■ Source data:
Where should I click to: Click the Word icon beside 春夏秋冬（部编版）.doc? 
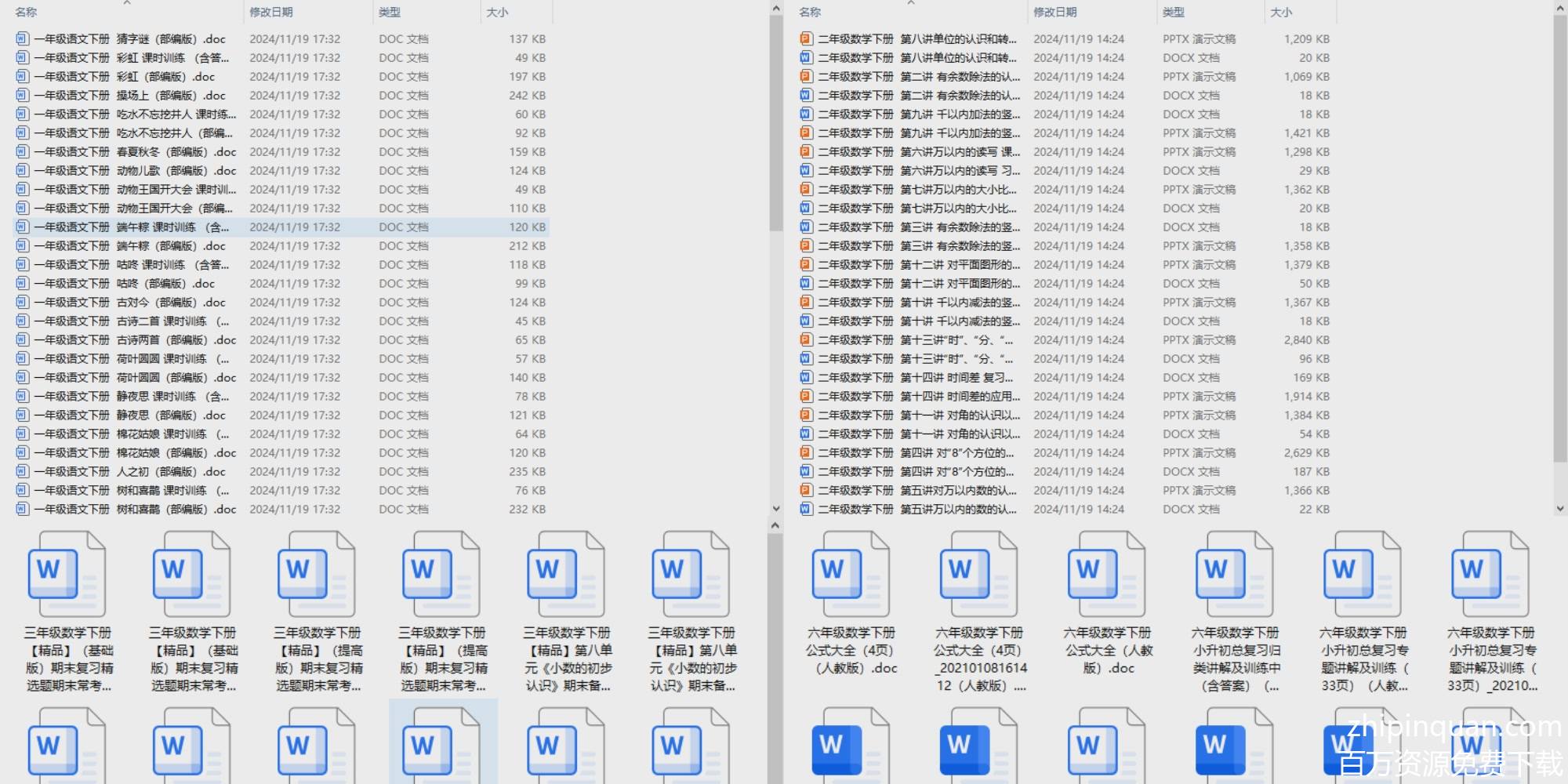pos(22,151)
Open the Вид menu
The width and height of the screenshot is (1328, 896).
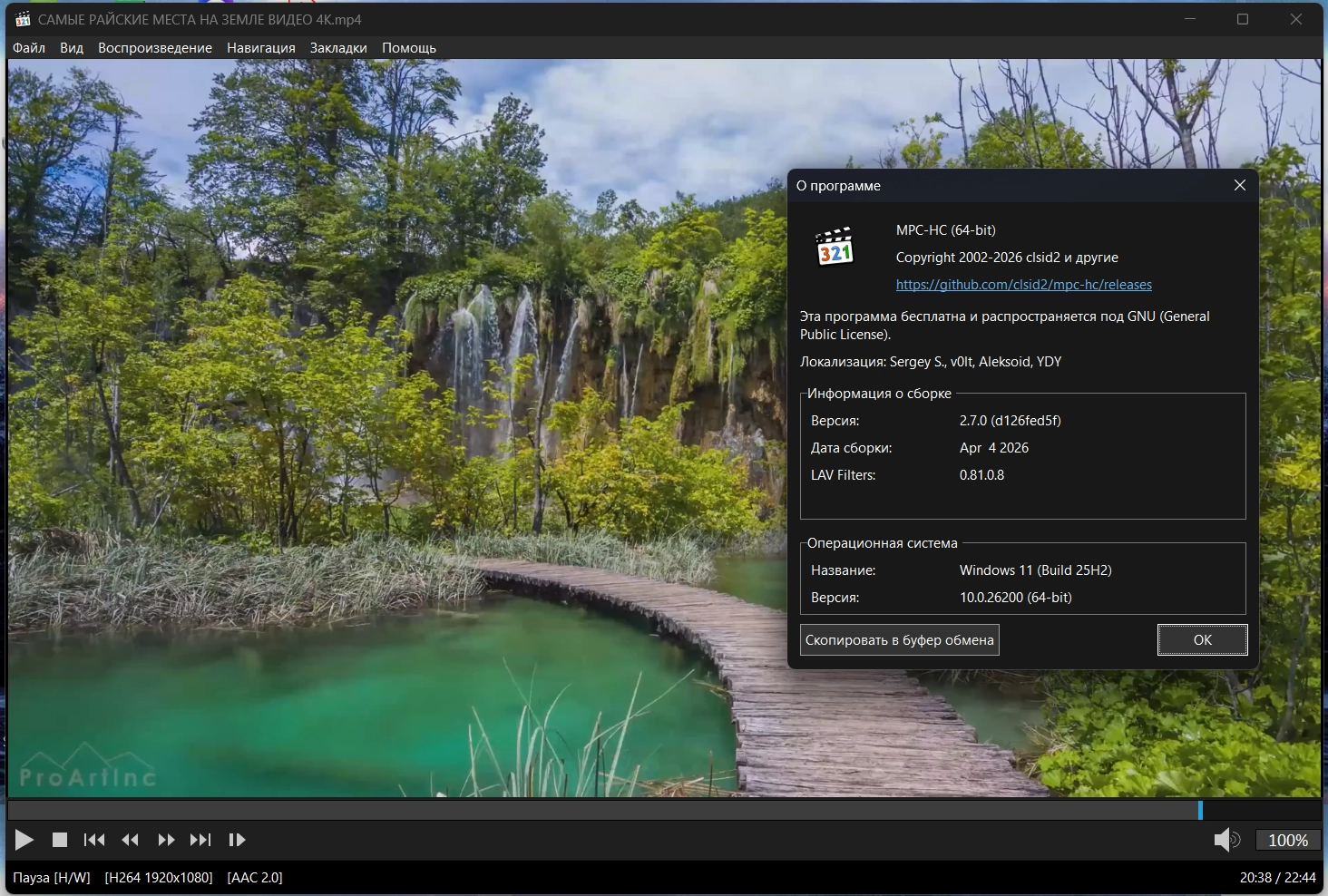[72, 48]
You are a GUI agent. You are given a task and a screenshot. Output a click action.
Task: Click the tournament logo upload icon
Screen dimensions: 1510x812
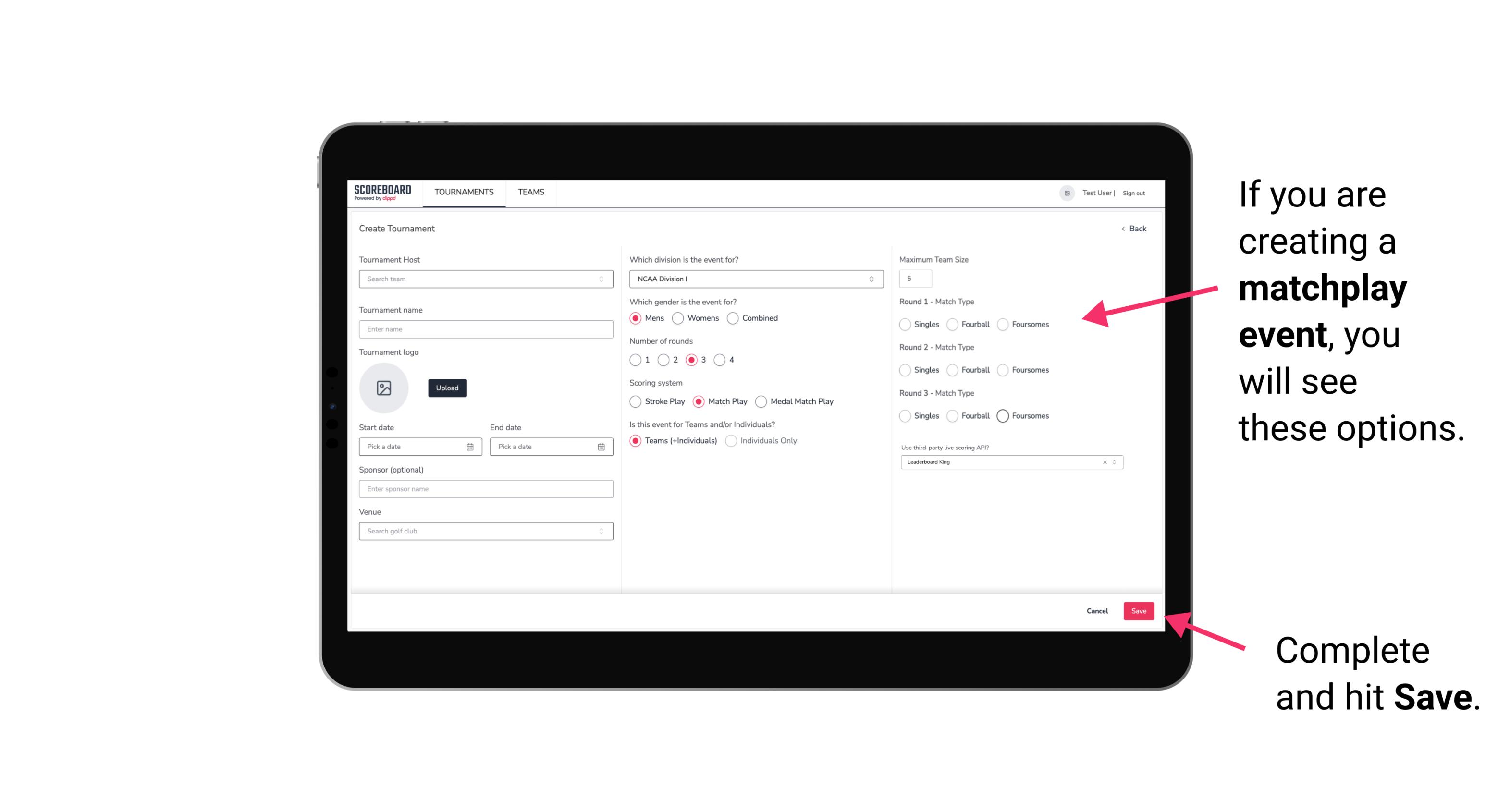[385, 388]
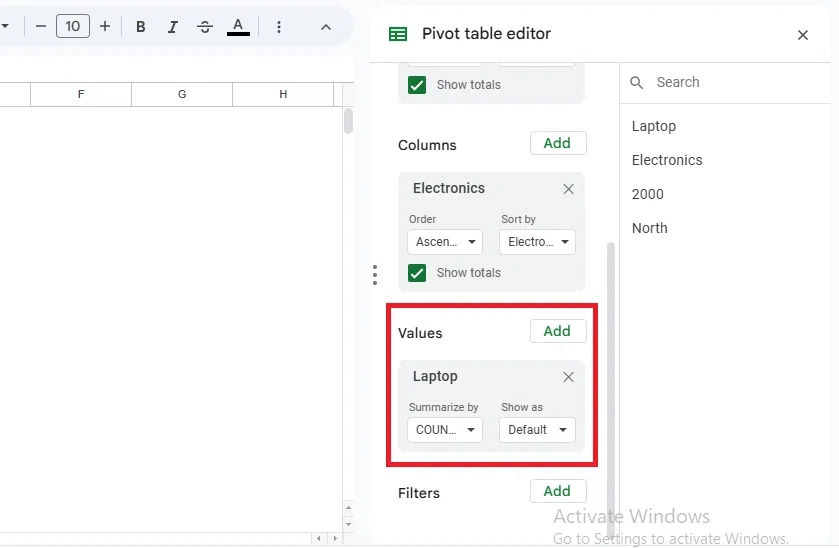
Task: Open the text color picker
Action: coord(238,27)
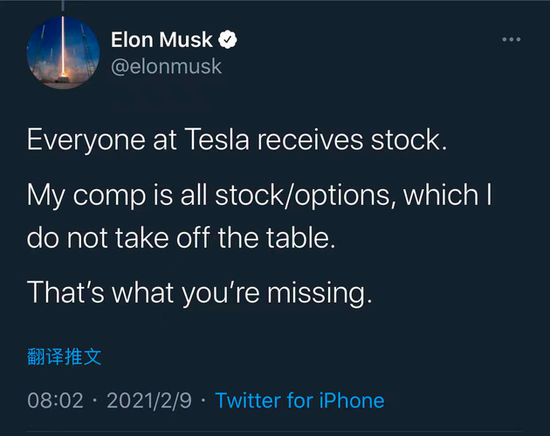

■ Exercise instructions:
An exact retyping of the entries, without images, is the required answer.

■ Response to this task:
Where should I click to: Click the Word icon beside 春夏秋冬（部编版）.doc? 
pos(22,151)
Open the Вид menu
The width and height of the screenshot is (1328, 896).
[72, 48]
You are a GUI agent. You are given a task and a screenshot. Output a click action.
Task: Click the tournament logo upload icon
Screen dimensions: 1510x812
[385, 388]
Task: Open the text color picker
Action: coord(238,27)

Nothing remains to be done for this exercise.